Text excerpt:
FDA Grants Breakthrough Therapy Designation for Gene Therapy for Hemophilia B

The U.S. Food and Drug Administration (FDA) granted breakthrough therapy designation for the investigational gene therapy AMT-060 for severe hemophilia B.

The FDA’s decision was based on the results from an ongoing phase I/II study that included 10 patients with severe or moderately severe hemophilia at baseline, documented factor IX (FIX) levels <1 to 2 percent of normal, and who required chronic infusions of prophylactic or on-demand FIX therapy at the time of enrollment. Patients received a one-time, 30-minute intravenous dose of AMT-060 (5 patients received a dose of 5×1012 gc/kg and 5 received a dose of 2×1013 gc/kg).

[Collected data]
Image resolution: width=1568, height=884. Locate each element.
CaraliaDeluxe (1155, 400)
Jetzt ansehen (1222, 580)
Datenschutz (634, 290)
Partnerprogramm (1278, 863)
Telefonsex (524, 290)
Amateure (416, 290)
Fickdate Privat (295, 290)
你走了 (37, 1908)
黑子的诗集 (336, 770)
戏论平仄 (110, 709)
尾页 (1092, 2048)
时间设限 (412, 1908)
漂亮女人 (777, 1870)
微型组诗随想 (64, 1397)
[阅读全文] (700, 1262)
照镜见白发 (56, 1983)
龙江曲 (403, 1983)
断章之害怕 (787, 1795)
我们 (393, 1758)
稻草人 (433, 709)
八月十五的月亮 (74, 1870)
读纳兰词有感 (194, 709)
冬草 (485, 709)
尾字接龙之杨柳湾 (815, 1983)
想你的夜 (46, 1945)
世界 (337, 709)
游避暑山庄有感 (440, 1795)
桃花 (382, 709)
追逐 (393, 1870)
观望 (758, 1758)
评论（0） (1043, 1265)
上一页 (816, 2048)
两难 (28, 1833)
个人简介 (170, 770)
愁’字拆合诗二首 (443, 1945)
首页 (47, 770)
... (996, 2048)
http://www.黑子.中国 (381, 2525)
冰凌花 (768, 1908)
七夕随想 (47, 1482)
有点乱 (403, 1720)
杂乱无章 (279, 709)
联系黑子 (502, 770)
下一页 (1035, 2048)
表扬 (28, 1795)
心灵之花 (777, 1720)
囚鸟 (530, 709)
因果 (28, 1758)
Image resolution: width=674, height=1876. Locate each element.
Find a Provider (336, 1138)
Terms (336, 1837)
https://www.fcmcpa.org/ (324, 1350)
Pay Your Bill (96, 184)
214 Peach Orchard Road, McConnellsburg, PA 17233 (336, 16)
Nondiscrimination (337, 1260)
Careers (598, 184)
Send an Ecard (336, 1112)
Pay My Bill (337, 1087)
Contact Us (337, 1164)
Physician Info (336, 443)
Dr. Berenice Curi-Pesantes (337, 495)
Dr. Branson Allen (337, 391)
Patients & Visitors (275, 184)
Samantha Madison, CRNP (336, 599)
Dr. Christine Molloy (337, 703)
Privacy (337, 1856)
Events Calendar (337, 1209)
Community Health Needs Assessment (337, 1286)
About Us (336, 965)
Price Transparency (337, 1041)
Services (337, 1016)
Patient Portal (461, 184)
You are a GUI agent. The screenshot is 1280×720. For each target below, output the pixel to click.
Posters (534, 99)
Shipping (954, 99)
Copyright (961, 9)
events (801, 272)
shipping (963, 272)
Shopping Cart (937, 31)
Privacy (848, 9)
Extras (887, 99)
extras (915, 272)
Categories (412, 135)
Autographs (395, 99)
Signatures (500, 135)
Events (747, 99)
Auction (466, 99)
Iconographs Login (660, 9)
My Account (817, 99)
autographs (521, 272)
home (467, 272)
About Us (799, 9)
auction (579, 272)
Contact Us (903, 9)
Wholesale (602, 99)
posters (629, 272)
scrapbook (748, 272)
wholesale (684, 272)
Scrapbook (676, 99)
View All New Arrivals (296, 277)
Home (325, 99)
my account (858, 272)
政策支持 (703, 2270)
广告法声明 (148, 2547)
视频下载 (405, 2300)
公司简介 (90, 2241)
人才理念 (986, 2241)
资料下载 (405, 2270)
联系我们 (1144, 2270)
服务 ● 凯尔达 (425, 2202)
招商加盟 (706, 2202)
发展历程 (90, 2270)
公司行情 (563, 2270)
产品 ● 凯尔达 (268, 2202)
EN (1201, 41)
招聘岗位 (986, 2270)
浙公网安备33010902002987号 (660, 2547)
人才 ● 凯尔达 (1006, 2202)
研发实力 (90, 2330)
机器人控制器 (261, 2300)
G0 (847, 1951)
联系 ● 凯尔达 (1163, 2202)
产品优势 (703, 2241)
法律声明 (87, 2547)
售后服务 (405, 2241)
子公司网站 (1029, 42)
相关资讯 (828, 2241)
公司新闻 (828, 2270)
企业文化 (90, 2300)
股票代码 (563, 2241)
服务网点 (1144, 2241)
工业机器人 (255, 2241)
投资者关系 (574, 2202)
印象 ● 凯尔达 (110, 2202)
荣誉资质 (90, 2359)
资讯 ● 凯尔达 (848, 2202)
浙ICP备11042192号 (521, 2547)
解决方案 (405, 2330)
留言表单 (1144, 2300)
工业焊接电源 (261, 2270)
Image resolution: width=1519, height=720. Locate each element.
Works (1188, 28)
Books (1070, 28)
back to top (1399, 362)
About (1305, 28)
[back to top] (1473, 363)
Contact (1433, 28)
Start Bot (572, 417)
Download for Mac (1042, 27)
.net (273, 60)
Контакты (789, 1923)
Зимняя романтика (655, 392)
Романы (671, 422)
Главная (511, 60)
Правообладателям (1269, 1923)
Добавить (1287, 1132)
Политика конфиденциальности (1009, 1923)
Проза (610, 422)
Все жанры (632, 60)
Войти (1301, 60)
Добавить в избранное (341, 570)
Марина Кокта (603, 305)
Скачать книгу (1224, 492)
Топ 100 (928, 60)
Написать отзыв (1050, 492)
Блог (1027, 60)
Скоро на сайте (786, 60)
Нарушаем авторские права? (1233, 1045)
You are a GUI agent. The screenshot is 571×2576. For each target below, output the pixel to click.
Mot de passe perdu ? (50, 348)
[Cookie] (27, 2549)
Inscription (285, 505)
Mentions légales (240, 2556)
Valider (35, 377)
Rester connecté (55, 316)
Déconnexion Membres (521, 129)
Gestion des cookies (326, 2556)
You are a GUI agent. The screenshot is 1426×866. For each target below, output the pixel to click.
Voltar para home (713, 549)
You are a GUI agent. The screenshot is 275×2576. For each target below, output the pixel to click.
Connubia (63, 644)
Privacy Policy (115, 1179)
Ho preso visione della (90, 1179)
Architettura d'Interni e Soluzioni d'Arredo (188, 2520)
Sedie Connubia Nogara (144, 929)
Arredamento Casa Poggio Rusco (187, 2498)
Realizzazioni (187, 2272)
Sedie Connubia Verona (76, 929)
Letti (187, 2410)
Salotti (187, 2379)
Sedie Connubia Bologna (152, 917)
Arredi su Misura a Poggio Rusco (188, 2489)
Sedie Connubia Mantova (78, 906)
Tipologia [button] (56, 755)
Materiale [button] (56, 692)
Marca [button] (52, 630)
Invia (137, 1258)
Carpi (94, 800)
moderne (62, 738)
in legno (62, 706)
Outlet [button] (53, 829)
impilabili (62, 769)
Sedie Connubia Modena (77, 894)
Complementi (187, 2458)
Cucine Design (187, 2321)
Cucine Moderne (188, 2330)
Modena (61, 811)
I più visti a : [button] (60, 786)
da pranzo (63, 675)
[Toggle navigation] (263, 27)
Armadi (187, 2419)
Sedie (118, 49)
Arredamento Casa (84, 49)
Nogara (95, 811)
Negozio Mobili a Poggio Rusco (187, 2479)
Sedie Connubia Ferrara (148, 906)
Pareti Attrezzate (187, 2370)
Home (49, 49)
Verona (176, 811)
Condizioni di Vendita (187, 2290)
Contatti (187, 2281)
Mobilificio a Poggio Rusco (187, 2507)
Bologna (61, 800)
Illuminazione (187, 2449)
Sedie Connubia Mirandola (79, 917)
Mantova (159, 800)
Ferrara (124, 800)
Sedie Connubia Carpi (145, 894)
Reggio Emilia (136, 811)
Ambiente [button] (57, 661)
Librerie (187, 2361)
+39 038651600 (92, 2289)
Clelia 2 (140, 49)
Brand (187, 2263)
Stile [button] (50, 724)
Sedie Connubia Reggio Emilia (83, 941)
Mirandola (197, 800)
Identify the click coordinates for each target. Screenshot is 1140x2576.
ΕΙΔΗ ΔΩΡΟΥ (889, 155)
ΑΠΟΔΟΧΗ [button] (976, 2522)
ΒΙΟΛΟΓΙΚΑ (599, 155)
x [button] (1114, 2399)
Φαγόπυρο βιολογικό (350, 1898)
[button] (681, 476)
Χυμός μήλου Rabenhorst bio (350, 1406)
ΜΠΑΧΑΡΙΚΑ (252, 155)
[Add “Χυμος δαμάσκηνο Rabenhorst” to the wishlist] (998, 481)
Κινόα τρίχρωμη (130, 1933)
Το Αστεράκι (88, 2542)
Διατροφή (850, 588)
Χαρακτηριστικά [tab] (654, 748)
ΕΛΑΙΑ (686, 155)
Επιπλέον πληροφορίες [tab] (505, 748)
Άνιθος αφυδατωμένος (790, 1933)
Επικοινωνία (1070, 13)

Tasks to carry out:
#1 Repeat the passage of the hemophilia B gene therapy text from "The U.S. Food" to "severe hemophilia B.".
#2 Go on with the text about the FDA designation for the hemophilia B gene therapy, starting after its last sentence.
The lines of collected data are not required here.

Task-by-task results:
#1
The U.S. Food and Drug Administration (FDA) granted breakthrough therapy designation for the investigational gene therapy AMT-060 for severe hemophilia B.

#2
After 52 weeks of follow-up, four patients in the low-dose cohort discontinued prophylactic therapy. All patients in this cohort continue to maintain “constant and clinically meaningful” levels of FIX activity, according to the researchers. No spontaneous bleeds were reported in this patient population in the last 14 weeks of observation.

Three patients (2 in the high-dose cohort and 1 in the low-dose cohort) experienced mild, asymptomatic elevations of alanine aminotransferase and received a tapering course of corticosteroids. No patients in either cohort developed inhibitory antibodies against FIX, and none of the patients screened tested positive for anti-AAV5 antibodies.